Dataset items:

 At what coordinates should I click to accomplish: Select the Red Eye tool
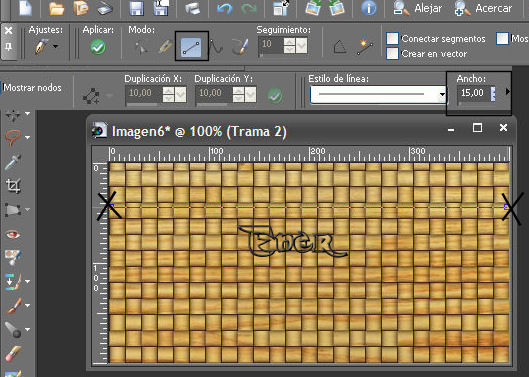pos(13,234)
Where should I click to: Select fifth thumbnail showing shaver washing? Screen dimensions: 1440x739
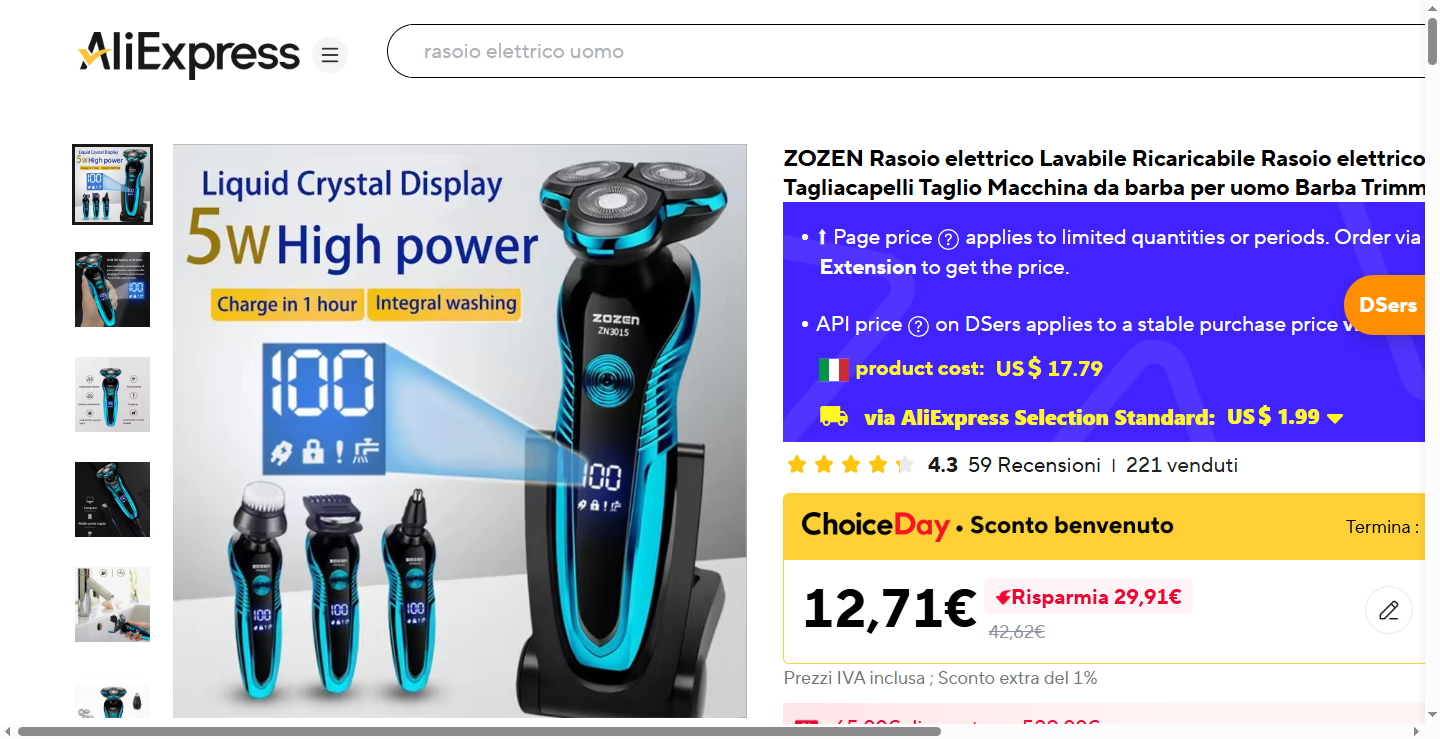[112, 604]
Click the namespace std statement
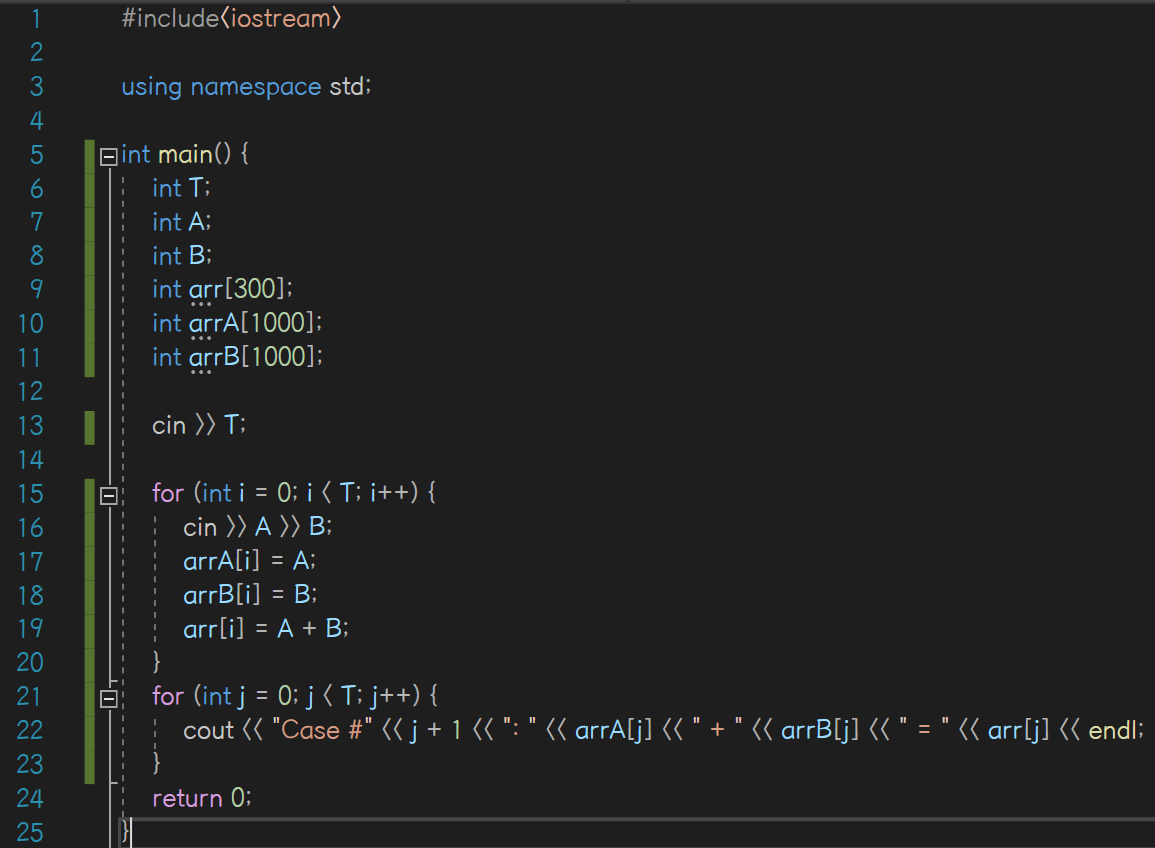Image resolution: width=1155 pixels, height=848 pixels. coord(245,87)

--

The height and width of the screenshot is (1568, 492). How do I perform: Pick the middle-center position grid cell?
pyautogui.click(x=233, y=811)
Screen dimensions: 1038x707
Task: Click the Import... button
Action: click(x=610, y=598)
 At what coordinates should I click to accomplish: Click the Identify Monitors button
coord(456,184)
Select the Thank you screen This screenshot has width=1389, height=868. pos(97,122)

---

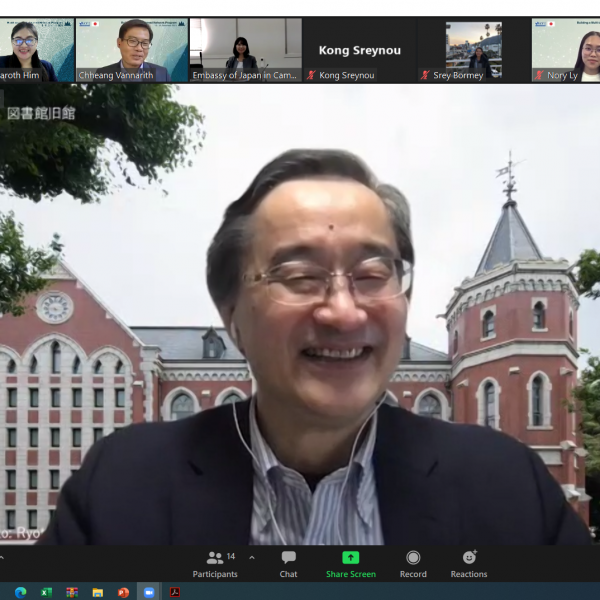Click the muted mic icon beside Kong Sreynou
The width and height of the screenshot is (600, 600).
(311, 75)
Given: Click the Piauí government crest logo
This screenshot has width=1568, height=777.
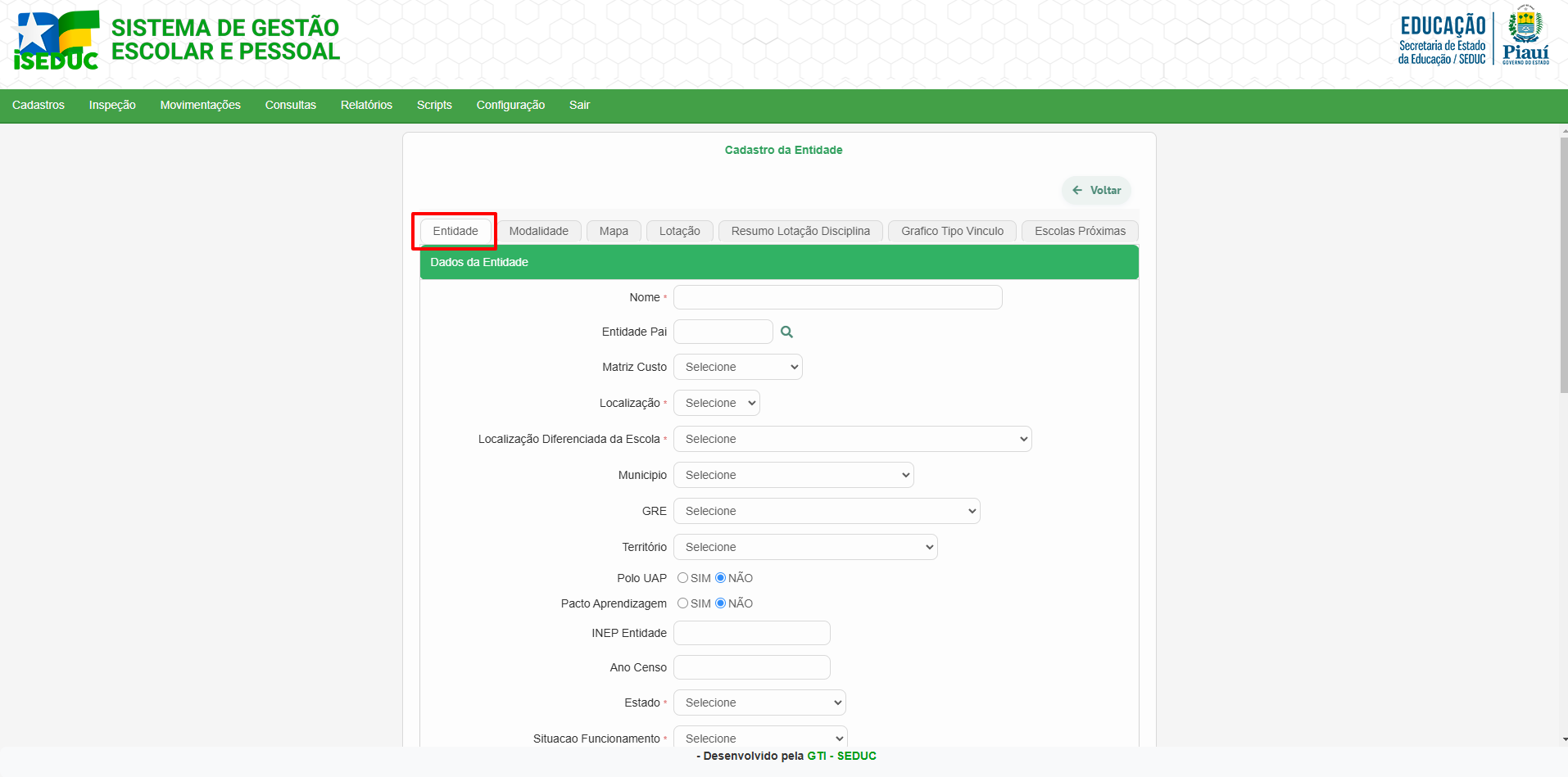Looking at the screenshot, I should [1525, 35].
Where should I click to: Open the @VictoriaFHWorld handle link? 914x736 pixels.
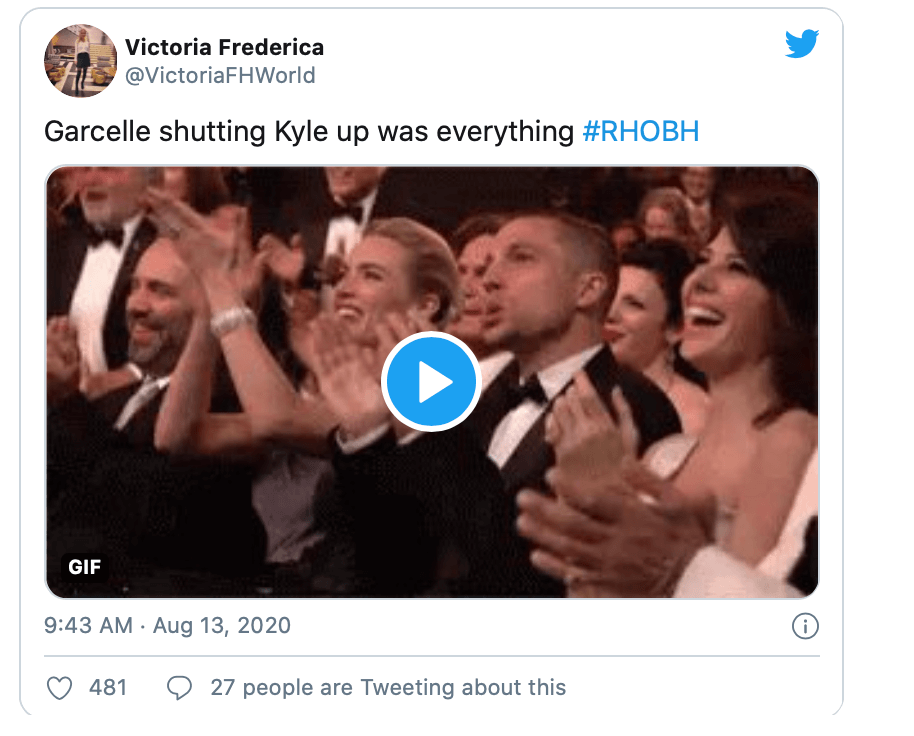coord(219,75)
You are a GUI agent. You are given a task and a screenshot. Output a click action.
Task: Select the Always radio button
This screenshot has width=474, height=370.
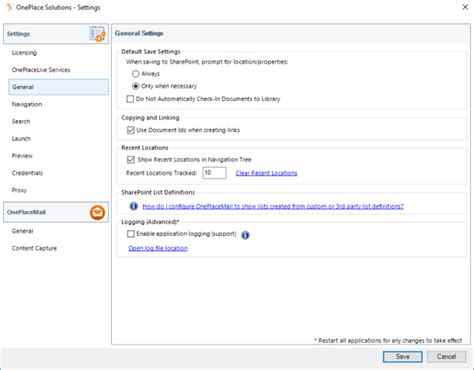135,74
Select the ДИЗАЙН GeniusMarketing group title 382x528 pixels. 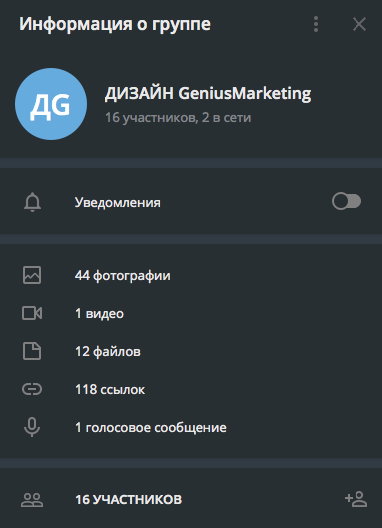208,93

**About this task**.
Which lines above run from the one containing "At what coordinates should I click to accomplish: Click" to the one containing "Select the Thank"? Give them again exactly, both ends included.

**Your solution**.
 At what coordinates should I click to accomplish: Click the Identify Monitors button
coord(456,184)
Select the Thank you screen This screenshot has width=1389, height=868. pos(97,122)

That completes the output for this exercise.